Stored items:
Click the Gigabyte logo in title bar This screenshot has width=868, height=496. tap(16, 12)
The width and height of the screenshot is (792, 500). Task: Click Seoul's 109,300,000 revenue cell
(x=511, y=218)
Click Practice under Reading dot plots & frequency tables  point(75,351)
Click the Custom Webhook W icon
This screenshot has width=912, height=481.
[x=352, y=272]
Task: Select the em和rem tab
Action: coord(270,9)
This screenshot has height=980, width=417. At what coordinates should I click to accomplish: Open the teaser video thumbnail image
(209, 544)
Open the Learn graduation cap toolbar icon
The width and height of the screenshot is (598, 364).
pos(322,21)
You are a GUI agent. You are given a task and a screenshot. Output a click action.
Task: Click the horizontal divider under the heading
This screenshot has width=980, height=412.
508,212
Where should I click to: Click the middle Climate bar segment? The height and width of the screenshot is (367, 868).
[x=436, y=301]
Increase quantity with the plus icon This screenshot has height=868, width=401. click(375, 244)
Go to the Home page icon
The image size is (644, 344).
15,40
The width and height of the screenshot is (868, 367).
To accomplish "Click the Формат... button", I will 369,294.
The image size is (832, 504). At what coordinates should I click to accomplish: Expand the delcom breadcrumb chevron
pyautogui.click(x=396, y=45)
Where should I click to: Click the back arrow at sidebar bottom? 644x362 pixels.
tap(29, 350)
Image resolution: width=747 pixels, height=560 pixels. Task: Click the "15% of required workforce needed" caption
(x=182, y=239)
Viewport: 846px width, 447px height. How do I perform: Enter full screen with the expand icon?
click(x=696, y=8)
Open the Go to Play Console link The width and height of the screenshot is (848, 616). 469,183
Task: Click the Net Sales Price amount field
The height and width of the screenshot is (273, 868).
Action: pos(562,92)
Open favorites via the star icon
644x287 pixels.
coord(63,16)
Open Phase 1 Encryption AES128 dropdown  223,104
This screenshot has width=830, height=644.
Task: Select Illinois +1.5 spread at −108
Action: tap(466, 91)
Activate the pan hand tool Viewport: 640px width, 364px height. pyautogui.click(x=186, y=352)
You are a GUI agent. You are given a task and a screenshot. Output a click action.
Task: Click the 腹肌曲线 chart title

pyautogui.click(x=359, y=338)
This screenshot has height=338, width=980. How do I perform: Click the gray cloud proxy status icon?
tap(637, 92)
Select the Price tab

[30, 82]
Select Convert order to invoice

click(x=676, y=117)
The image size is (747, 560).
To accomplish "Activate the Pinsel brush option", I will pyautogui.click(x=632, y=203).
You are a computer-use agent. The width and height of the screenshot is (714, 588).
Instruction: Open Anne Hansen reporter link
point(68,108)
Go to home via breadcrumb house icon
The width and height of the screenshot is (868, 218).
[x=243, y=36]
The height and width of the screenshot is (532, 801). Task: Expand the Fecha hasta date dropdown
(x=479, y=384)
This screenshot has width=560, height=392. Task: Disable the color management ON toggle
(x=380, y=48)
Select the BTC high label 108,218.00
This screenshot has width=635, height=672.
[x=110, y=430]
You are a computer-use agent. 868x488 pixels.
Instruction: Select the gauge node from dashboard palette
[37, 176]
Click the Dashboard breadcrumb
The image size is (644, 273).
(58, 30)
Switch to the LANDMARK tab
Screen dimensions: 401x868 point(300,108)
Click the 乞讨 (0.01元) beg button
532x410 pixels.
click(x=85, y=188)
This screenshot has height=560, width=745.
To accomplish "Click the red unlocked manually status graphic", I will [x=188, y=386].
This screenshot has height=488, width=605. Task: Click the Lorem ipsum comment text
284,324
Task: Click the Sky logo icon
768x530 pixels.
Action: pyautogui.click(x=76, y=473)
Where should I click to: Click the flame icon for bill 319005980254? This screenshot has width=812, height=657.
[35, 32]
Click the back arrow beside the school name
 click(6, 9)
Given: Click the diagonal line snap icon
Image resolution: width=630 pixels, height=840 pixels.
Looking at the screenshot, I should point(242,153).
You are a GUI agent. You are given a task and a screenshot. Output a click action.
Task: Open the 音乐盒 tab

Aim of the task: The data must be printed verbatim, line by line.

Written solution:
Click the Gigabyte logo in title bar This screenshot has width=868, height=496. tap(16, 12)
The width and height of the screenshot is (792, 500). Task: Click Seoul's 109,300,000 revenue cell
(x=511, y=218)
Click Practice under Reading dot plots & frequency tables  point(75,351)
Click the Custom Webhook W icon
This screenshot has width=912, height=481.
[x=352, y=272]
Task: Select the em和rem tab
Action: coord(270,9)
This screenshot has height=980, width=417. At what coordinates should I click to accomplish: Open the teaser video thumbnail image
(209, 544)
Open the Learn graduation cap toolbar icon
The width and height of the screenshot is (598, 364).
pos(322,21)
You are a GUI agent. You are given a task and a screenshot. Output a click action.
Task: Click the horizontal divider under the heading
This screenshot has width=980, height=412.
508,212
Where should I click to: Click the middle Climate bar segment? The height and width of the screenshot is (367, 868).
[x=436, y=301]
Increase quantity with the plus icon This screenshot has height=868, width=401. click(375, 244)
Go to the Home page icon
The image size is (644, 344).
15,40
The width and height of the screenshot is (868, 367).
To accomplish "Click the Формат... button", I will 369,294.
The image size is (832, 504). At what coordinates should I click to accomplish: Expand the delcom breadcrumb chevron
pyautogui.click(x=396, y=45)
Where should I click to: Click the back arrow at sidebar bottom? 644x362 pixels.
tap(29, 350)
Image resolution: width=747 pixels, height=560 pixels. Task: Click the "15% of required workforce needed" caption
(x=182, y=239)
Viewport: 846px width, 447px height. How do I perform: Enter full screen with the expand icon?
click(x=696, y=8)
Open the Go to Play Console link The width and height of the screenshot is (848, 616). 469,183
Task: Click the Net Sales Price amount field
The height and width of the screenshot is (273, 868).
Action: pos(562,92)
Open favorites via the star icon
644x287 pixels.
coord(63,16)
Open Phase 1 Encryption AES128 dropdown  223,104
This screenshot has width=830, height=644.
Task: Select Illinois +1.5 spread at −108
Action: tap(466, 91)
Activate the pan hand tool Viewport: 640px width, 364px height. pyautogui.click(x=186, y=352)
You are a GUI agent. You are given a task and a screenshot. Output a click action.
Task: Click the 腹肌曲线 chart title

pyautogui.click(x=359, y=338)
This screenshot has height=338, width=980. How do I perform: Click the gray cloud proxy status icon?
tap(637, 92)
Select the Price tab

[30, 82]
Select Convert order to invoice

click(x=676, y=117)
The image size is (747, 560).
To accomplish "Activate the Pinsel brush option", I will pyautogui.click(x=632, y=203).
You are a computer-use agent. The width and height of the screenshot is (714, 588).
Instruction: Open Anne Hansen reporter link
point(68,108)
Go to home via breadcrumb house icon
The width and height of the screenshot is (868, 218).
[x=243, y=36]
The height and width of the screenshot is (532, 801). Task: Expand the Fecha hasta date dropdown
(x=479, y=384)
This screenshot has width=560, height=392. Task: Disable the color management ON toggle
(x=380, y=48)
Select the BTC high label 108,218.00
This screenshot has width=635, height=672.
[x=110, y=430]
You are a computer-use agent. 868x488 pixels.
Instruction: Select the gauge node from dashboard palette
[37, 176]
Click the Dashboard breadcrumb
The image size is (644, 273).
(58, 30)
Switch to the LANDMARK tab
Screen dimensions: 401x868 point(300,108)
Click the 乞讨 (0.01元) beg button
532x410 pixels.
click(x=85, y=188)
This screenshot has height=560, width=745.
To accomplish "Click the red unlocked manually status graphic", I will [x=188, y=386].
This screenshot has height=488, width=605. Task: Click the Lorem ipsum comment text
284,324
Task: Click the Sky logo icon
768x530 pixels.
Action: pyautogui.click(x=76, y=473)
Where should I click to: Click the flame icon for bill 319005980254? This screenshot has width=812, height=657.
[35, 32]
Click the back arrow beside the school name
 click(6, 9)
Given: Click the diagonal line snap icon
Image resolution: width=630 pixels, height=840 pixels.
Looking at the screenshot, I should point(242,153).
You are a GUI agent. You are given a task and a screenshot. Output a click action.
Task: Open the 音乐盒 tab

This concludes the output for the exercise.